WHAT IS NEEDED ->
Print exactly, and only, the lines from the one that has "Where should I" through the end of the material below, with both ends included and the pictures omitted.

DATA FOR THIS EXERCISE ->
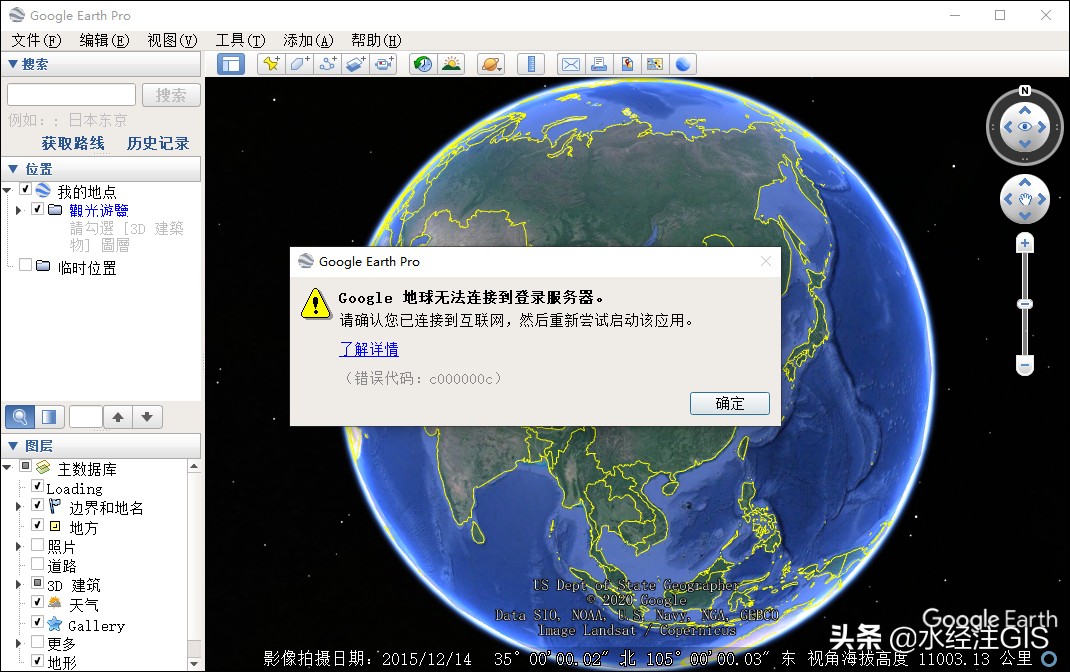The height and width of the screenshot is (672, 1070).
Task: Expand the 更多 layer group
Action: pyautogui.click(x=19, y=643)
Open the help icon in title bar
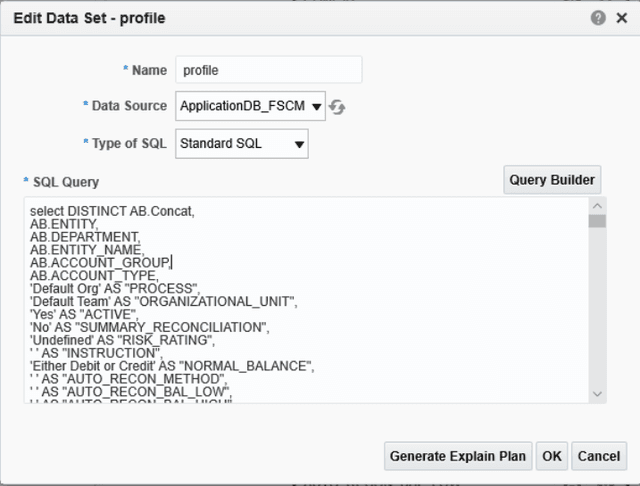640x486 pixels. click(599, 18)
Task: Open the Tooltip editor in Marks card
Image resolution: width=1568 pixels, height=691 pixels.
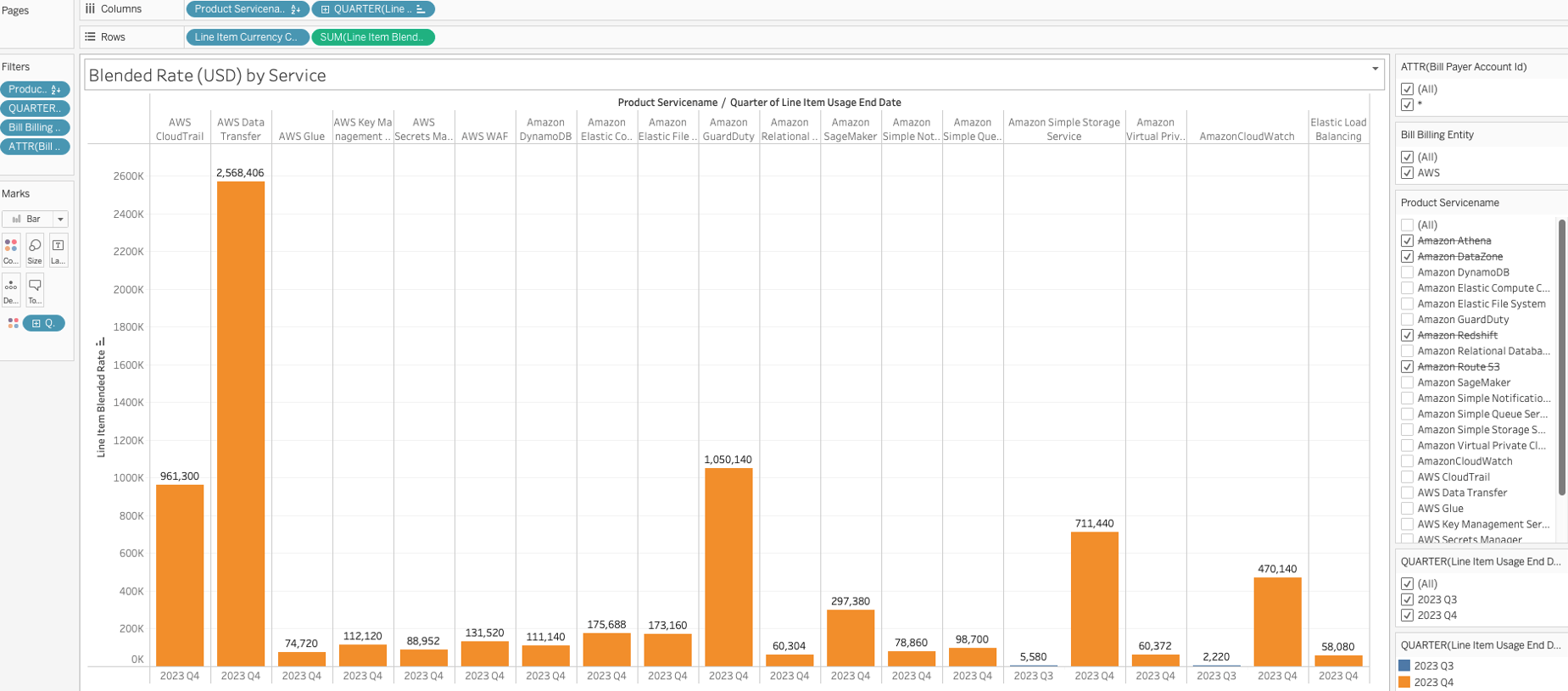Action: coord(35,290)
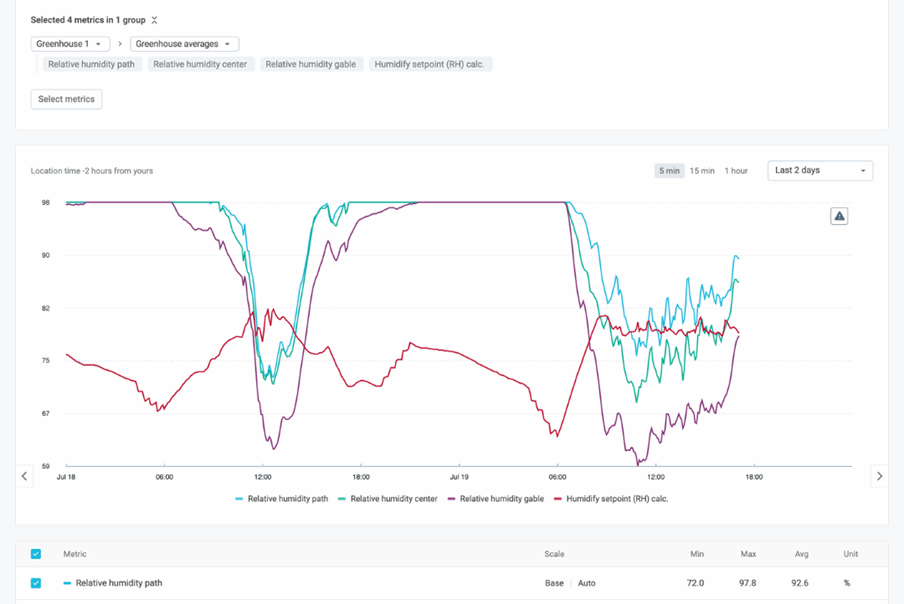Collapse the selected metrics group panel
The image size is (904, 604).
point(154,20)
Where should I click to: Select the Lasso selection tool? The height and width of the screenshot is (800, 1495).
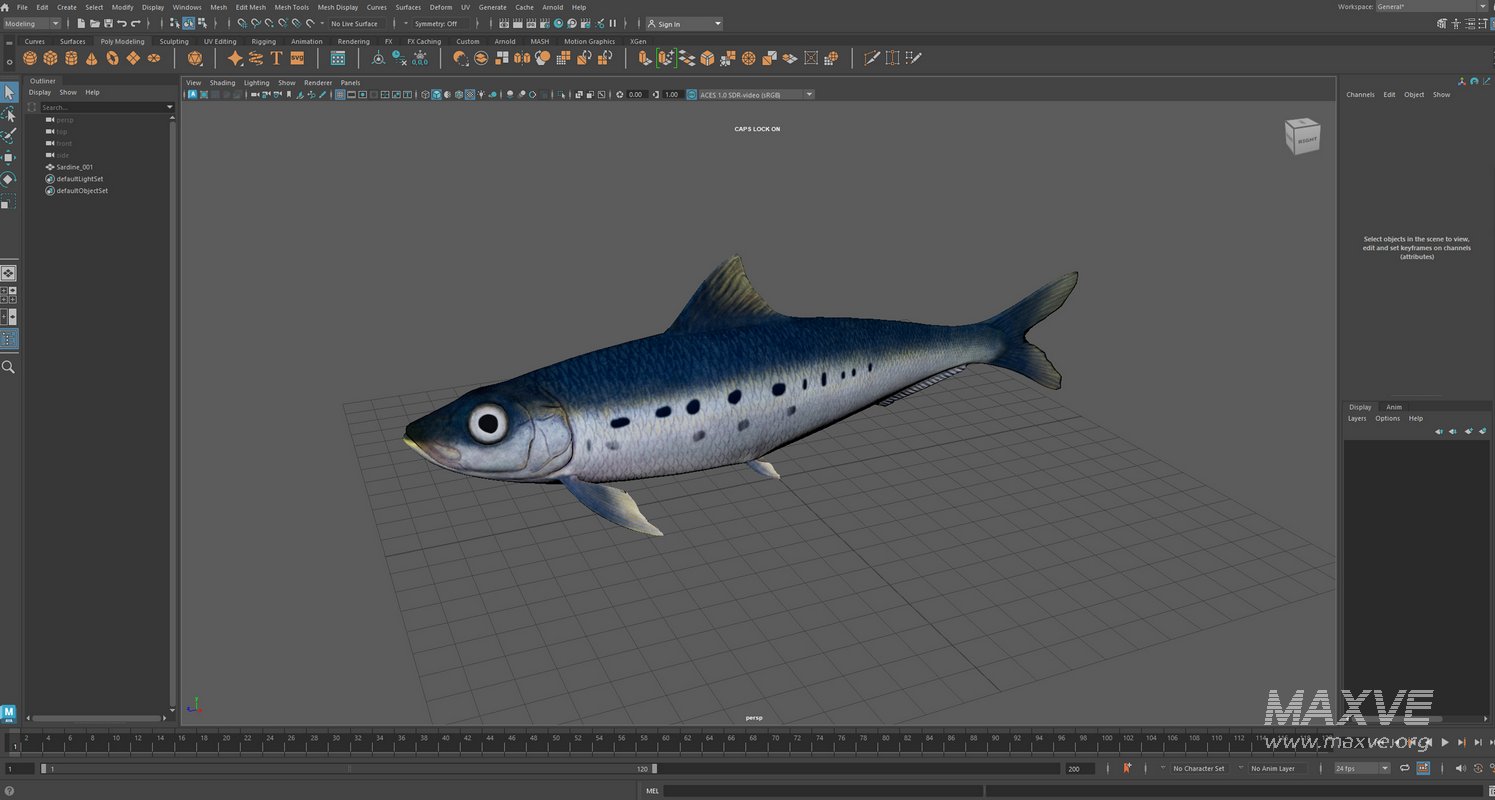coord(9,115)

ANSWER BOX ->
Where should I click to: Select the Lasso selection tool? The height and width of the screenshot is (800, 1495).
coord(9,115)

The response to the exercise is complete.